A Foden-NC in the Potteries fleet
Built at Foden
Floor type Step entrance
Doors 1 door
Options Various customer options

The Foden-NC was an unsuccessful design of double-decker bus built by Foden of Sandbach and Northern Counties of Wigan in the United Kingdom between 1975 and 1978.


Foden was primarily a truck manufacturer, although it had also built bus chassis in the past, whilst Northern Counties was a bus body manufacturer, building bodywork onto chassis produced by other companies. At the time of the design's conception, British Leyland had by far the largest share of the market for double-decker buses in the UK, with its Atlantean, Fleetline and Bristol VR models.
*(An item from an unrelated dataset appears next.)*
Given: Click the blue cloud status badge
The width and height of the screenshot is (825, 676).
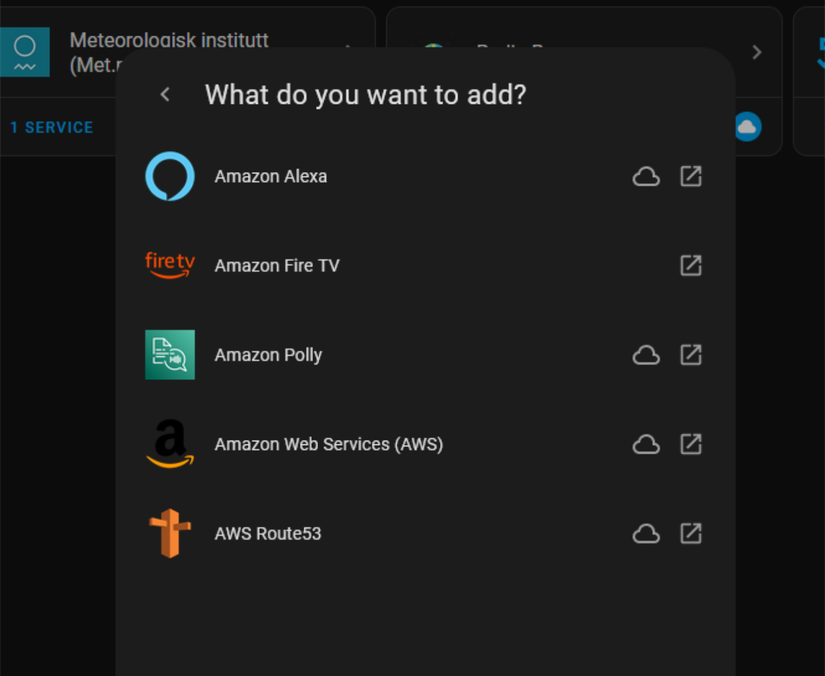Looking at the screenshot, I should [747, 127].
The Foden-NC was intended to compete against these for a share of this market.


The Foden-NC was a semi-integral design, meaning that it has an underframe (chassis), but that the bodywork is also structurally load-bearing.
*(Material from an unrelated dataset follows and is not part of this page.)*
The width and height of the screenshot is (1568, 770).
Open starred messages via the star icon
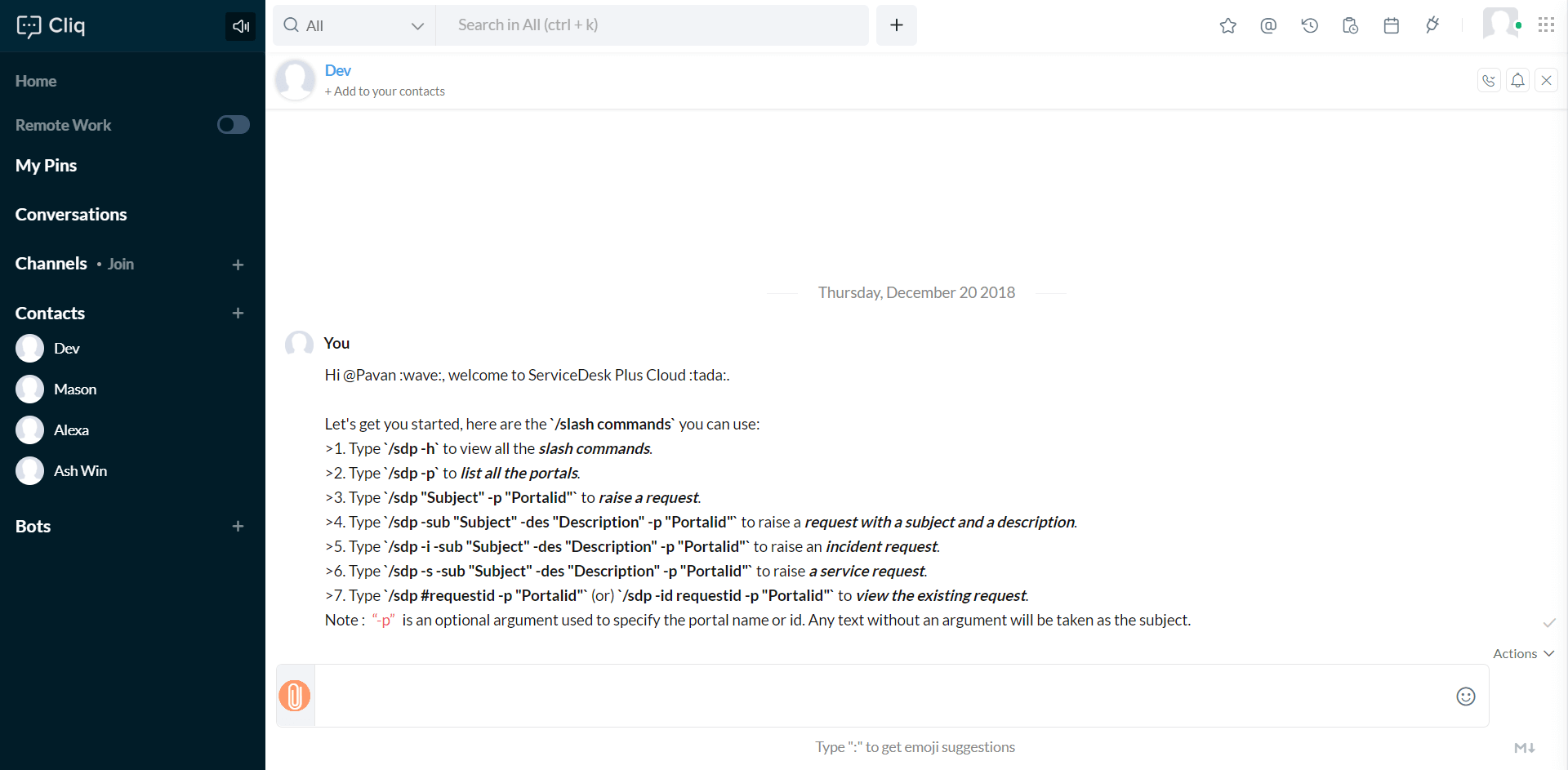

The transmission proved to be a weakness, with the Foden transfer box being prone to failures and the Allison gearbox inefficient. Derby City Transport retrofitted a Voith transmission in its Foden-NC in an attempt to overcome the problems.
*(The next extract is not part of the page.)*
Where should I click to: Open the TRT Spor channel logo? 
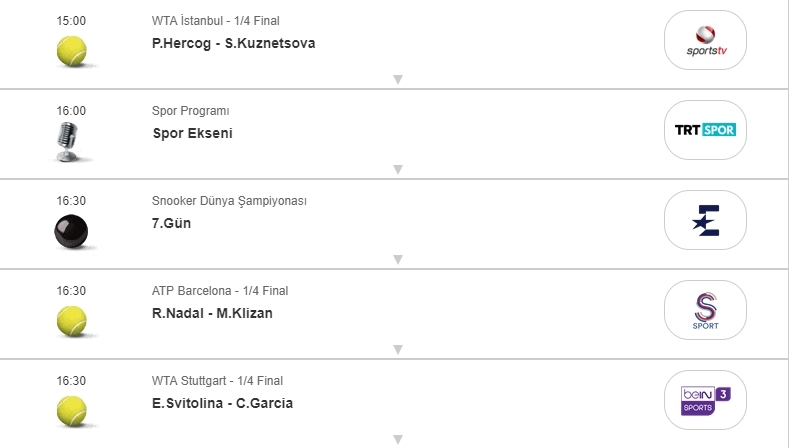705,130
In appearance, the Northern Counties bodywork was very similar to the style built on other chassis (Atlanteans and Fleetlines).


Only seven vehicles were completed, one of which carried bodywork built by East Lancs instead of Northern Counties. An eighth partially completed bus was used for testing.

The vehicles went to the following operators:

Most of the vehicles experienced shorter than average working lives, although two of them (TUB 250R and ROC 300R) still exist, preserved in the care of Aintree Coachline of Liverpool.[1]